Incidentally, I spent a few months trying to implement this particular model with Ildefons Magrans without too much success. The main difficulty was that the learning algorithm wasn’t very stable.

Consistent Internal Model:

Now, I posit that if an internal model is consistent and has a graphical representation then it must be in some sense fully connected. To be a bit more precise, I think a necessary and sufficient requirement for the internal model to be consistent is that there exist a sequence of directed edges between each node. These edges represent a probabilistic relation that is modelled by a parametric model whose parameters may be modified subject to the agent’s experience.

The main idea behind this requirement is that if there is a single probabilistic logic that is being used for communication between nodes in the internal model then the agent can’t simultaneously pursue two contradictory policies. Therefore it’s ontology, i.e. knowledge representation, will be consistent in an intuitive sense.

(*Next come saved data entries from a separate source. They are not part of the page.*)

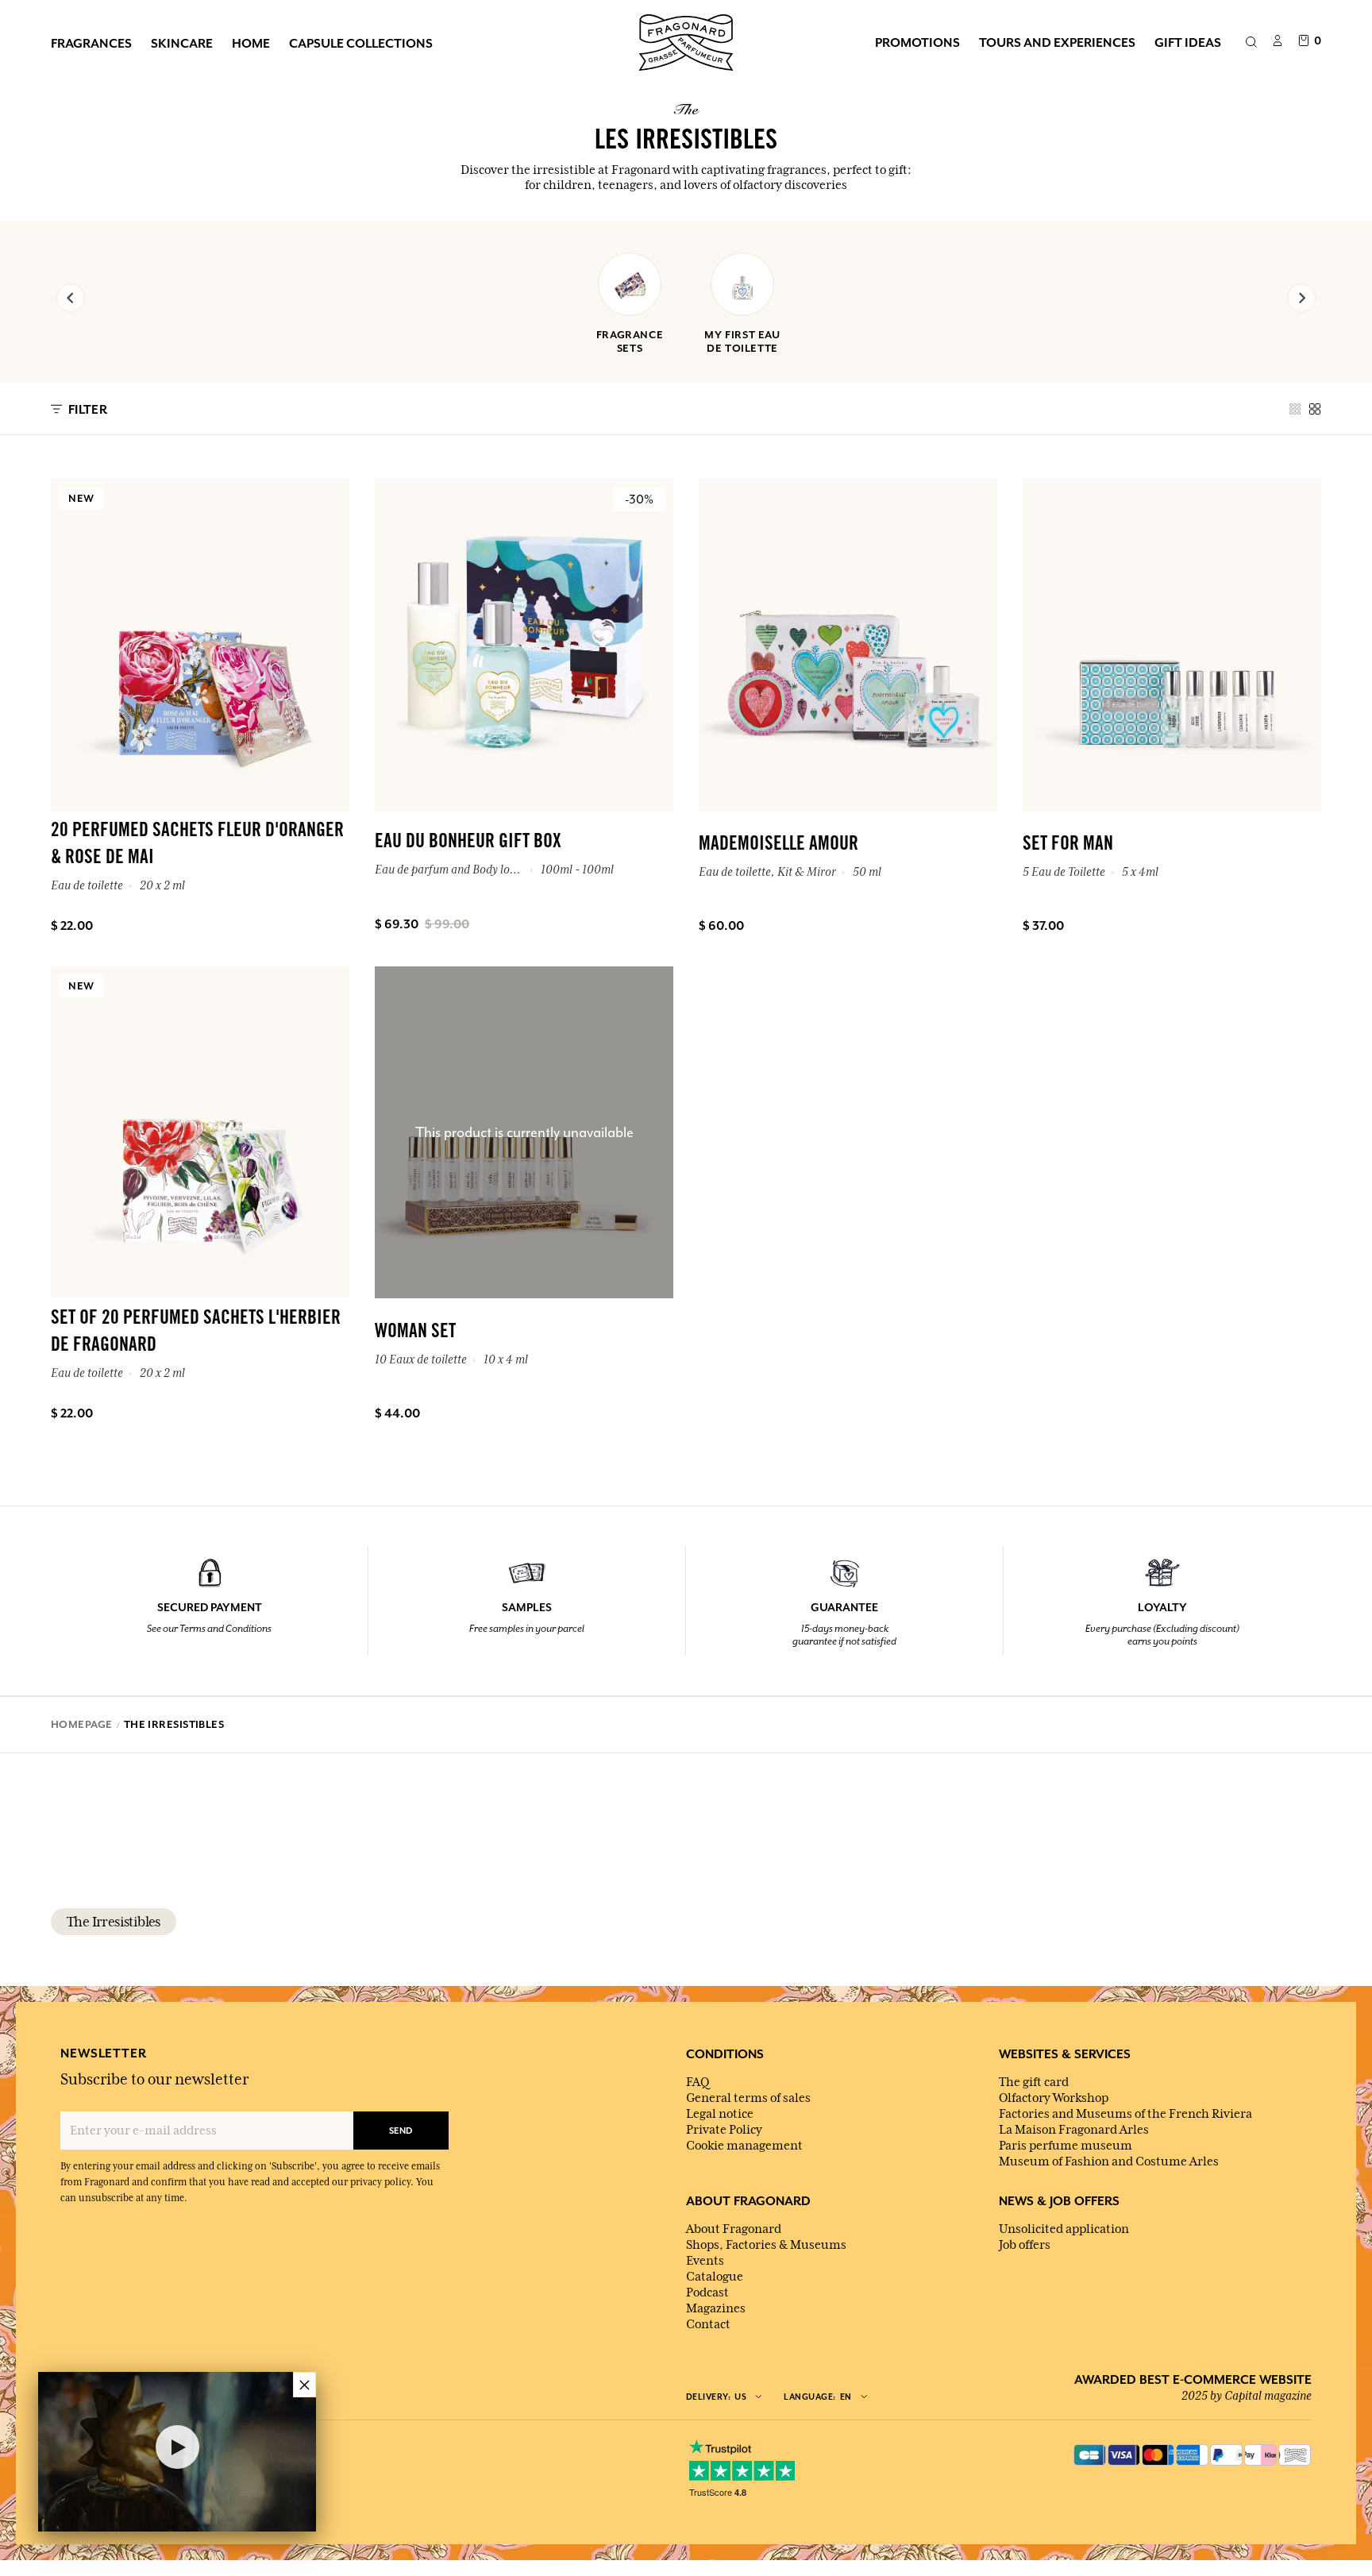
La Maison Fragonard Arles (1074, 2130)
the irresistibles (113, 1922)
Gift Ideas (1187, 42)
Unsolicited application (1064, 2229)
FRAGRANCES (91, 43)
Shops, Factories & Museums (766, 2245)
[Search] (1251, 43)
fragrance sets (629, 341)
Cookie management (744, 2145)
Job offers (1024, 2245)
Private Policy (724, 2130)
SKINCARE (182, 43)
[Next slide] (1301, 297)
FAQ (697, 2082)
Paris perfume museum (1065, 2145)
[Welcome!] (686, 40)
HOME (251, 43)
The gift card (1034, 2082)
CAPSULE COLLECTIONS (361, 43)
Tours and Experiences (1057, 42)
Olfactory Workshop (1053, 2098)
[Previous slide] (70, 297)
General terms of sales (748, 2098)
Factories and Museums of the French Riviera (1125, 2114)
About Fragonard (733, 2229)
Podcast (707, 2292)
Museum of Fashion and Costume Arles (1109, 2161)
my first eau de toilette (742, 341)
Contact (708, 2324)
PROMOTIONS (917, 42)
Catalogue (714, 2276)
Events (705, 2261)
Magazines (716, 2308)
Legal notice (719, 2114)
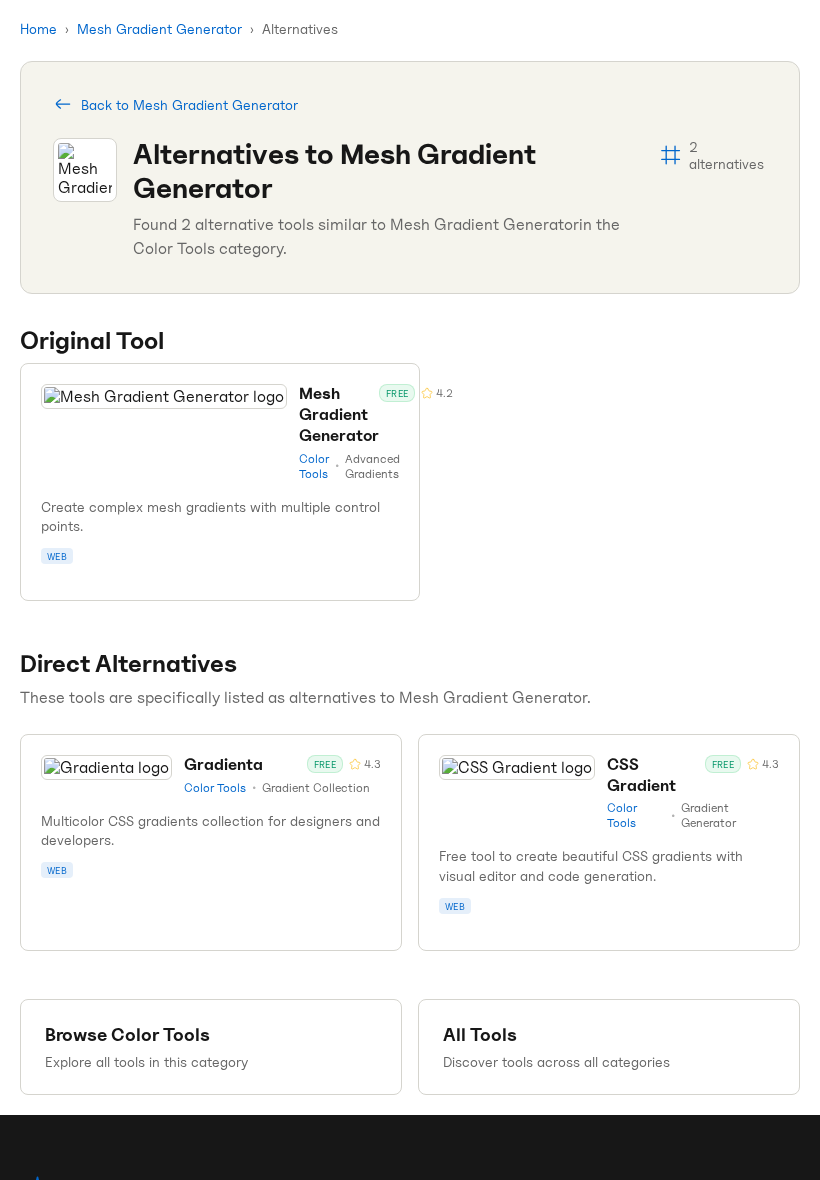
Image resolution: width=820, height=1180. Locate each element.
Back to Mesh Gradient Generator (189, 104)
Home (38, 28)
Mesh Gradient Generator (159, 28)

Motivating questions and further discussion:

I’d like to emphasise that my Intrinsic Physics framework is pretty light on formalism. In fact, I think this is essential in the early stages of any scientific theory. On the contrary, if the history of science is any guide we find that new theories which were incredibly complicated at their inception tended to have a harder time recovering from their flaws. Moreover, in order for the framework to stay on the right track I propose the following motivating questions:

  1. Epistemology: What does my RL agent really know vs. what kinds of physics can be known to an organism?
  2. Learning: What kinds of statistical models might allow an organism to gain such knowledge in a Popperian sense?
  3. Morphogenesis: Relationship between structure and function(ex. learning)? How does development complement the learning paradigm?
  4. Uncertainty: How might the organism represent and compute uncertainty?
  5. Information flows: Causal influence of an agent on its environment as opposed to the causal influence of the environment on the agent. (i.e. control as inference)

Finally, there is an unwritten rule. Always work on the simplest systems you don’t understand. You might also work on more complex systems but keep the simpler systems like microprocessors and C. Elegans in mind. These will keep your theory honest and make sure that the most fundamental intellectual constructs on which your theory is founded aren’t merely diversions. For this reason I decided to start by applying the Intrinsic Physics framework to neural networks as far as structure and function is concerned.

One more thing. Feedback is definitely welcome especially on the consistency criterion for intrinsic physics. You can reach me via email: aidanrocke@gmail.com

References:

  1. J. Krakauer, A. Ghazanfar, A. Gomez-Marin, M. MacIver, and D. Poeppel. Neuroscience Needs Behavior: Correcting a Reductionist Bias. 2017.
  2. R. Brette. Subjective physics. 2013.
  3. E. Jonas & K. Kording. Could a Neuroscientist Understand a Microprocessor? 2017.
  4. K. Friston. The free-energy principle: a rough guide to the brain? 2009.
  5. C. Salge, C. Glackin, D. Polani. Empowerment – an Introduction. 2013.
  6. A. D. Wissner-Gross & C. E. Freer. Causal Entropic Forces. 2013.
  7. Marcus Hutter. Universal Algorithmic Intelligence: A mathematical top→down approach. 2007.
  8. D. Ha & J. Schmidhuber. World Models. 2018.
  9. D. Rezende & S. Mohamed. Variational Information Maximisation for Intrinsically Motivated Reinforcement Learning. 2015.